## Supplied records
▼

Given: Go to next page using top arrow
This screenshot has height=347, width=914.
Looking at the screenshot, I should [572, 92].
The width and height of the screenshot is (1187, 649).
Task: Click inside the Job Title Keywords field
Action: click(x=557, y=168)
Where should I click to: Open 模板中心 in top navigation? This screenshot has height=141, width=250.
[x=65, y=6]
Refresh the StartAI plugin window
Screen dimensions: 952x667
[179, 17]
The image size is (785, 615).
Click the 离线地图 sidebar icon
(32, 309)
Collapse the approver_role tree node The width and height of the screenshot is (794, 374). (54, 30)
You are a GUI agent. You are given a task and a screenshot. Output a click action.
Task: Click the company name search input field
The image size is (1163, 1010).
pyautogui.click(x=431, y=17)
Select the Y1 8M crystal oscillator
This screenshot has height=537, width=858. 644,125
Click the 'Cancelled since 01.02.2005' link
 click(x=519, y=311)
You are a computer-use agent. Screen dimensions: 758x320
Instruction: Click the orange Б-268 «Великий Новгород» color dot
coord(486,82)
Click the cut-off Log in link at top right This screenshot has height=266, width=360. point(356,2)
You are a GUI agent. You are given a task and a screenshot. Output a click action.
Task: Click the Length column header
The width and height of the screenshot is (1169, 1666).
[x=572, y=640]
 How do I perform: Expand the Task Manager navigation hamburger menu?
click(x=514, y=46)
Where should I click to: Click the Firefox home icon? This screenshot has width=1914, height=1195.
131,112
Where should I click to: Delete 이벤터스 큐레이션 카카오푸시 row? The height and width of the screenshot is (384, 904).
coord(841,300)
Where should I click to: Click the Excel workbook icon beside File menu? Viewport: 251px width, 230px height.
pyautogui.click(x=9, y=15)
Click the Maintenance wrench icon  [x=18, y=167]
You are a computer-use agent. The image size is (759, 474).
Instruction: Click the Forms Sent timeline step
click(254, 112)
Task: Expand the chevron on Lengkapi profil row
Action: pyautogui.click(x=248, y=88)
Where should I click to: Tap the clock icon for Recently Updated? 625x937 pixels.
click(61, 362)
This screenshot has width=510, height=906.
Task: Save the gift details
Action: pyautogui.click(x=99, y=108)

▲

## Exercise directions
Put every line of the records above into a JSON list of strings, one string per line, and skip any blank lines.

## Task output
[
  "Given: Go to next page using top arrow",
  "This screenshot has height=347, width=914.",
  "Looking at the screenshot, I should [572, 92].",
  "The width and height of the screenshot is (1187, 649).",
  "Task: Click inside the Job Title Keywords field",
  "Action: click(x=557, y=168)",
  "Where should I click to: Open 模板中心 in top navigation? This screenshot has height=141, width=250.",
  "[x=65, y=6]",
  "Refresh the StartAI plugin window",
  "Screen dimensions: 952x667",
  "[179, 17]",
  "The image size is (785, 615).",
  "Click the 离线地图 sidebar icon",
  "(32, 309)",
  "Collapse the approver_role tree node The width and height of the screenshot is (794, 374). (54, 30)",
  "You are a GUI agent. You are given a task and a screenshot. Output a click action.",
  "Task: Click the company name search input field",
  "The image size is (1163, 1010).",
  "pyautogui.click(x=431, y=17)",
  "Select the Y1 8M crystal oscillator",
  "This screenshot has height=537, width=858. 644,125",
  "Click the 'Cancelled since 01.02.2005' link",
  " click(x=519, y=311)",
  "You are a computer-use agent. Screen dimensions: 758x320",
  "Instruction: Click the orange Б-268 «Великий Новгород» color dot",
  "coord(486,82)",
  "Click the cut-off Log in link at top right This screenshot has height=266, width=360. point(356,2)",
  "You are a GUI agent. You are given a task and a screenshot. Output a click action.",
  "Task: Click the Length column header",
  "The width and height of the screenshot is (1169, 1666).",
  "[x=572, y=640]",
  " How do I perform: Expand the Task Manager navigation hamburger menu?",
  "click(x=514, y=46)",
  "Where should I click to: Click the Firefox home icon? This screenshot has width=1914, height=1195.",
  "131,112",
  "Where should I click to: Delete 이벤터스 큐레이션 카카오푸시 row? The height and width of the screenshot is (384, 904).",
  "coord(841,300)",
  "Where should I click to: Click the Excel workbook icon beside File menu? Viewport: 251px width, 230px height.",
  "pyautogui.click(x=9, y=15)",
  "Click the Maintenance wrench icon  [x=18, y=167]",
  "You are a computer-use agent. The image size is (759, 474).",
  "Instruction: Click the Forms Sent timeline step",
  "click(254, 112)",
  "Task: Expand the chevron on Lengkapi profil row",
  "Action: pyautogui.click(x=248, y=88)",
  "Where should I click to: Tap the clock icon for Recently Updated? 625x937 pixels.",
  "click(61, 362)",
  "This screenshot has width=510, height=906.",
  "Task: Save the gift details",
  "Action: pyautogui.click(x=99, y=108)"
]